Pointing data for screenshots:
------------------------------------------------------------------------

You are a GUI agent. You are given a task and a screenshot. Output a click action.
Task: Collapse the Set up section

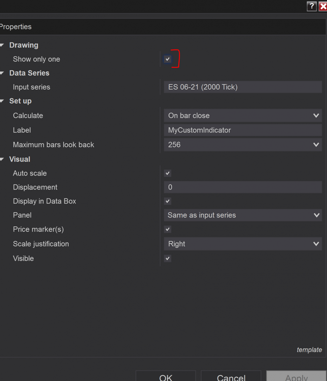pos(2,101)
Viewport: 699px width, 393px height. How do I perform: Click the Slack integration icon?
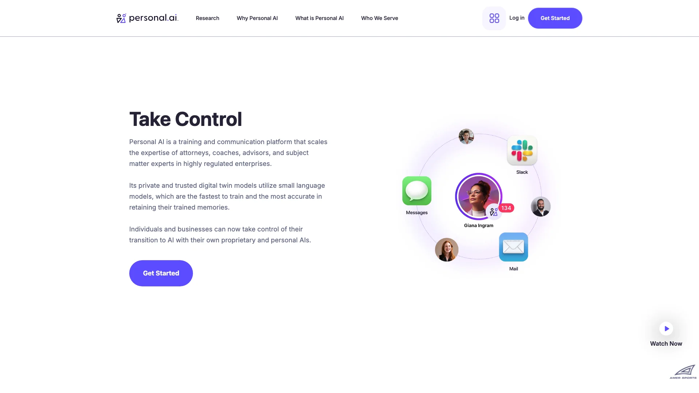(x=522, y=150)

------------------------------------------------------------------------

What is needed
Return every line of the records above without alteration, omitting the pictures.

Result
You are a GUI agent. You are given a task and a screenshot. Output a click action.
Task: Collapse the Set up section

pos(2,101)
Viewport: 699px width, 393px height. How do I perform: Click the Slack integration icon?
(x=522, y=150)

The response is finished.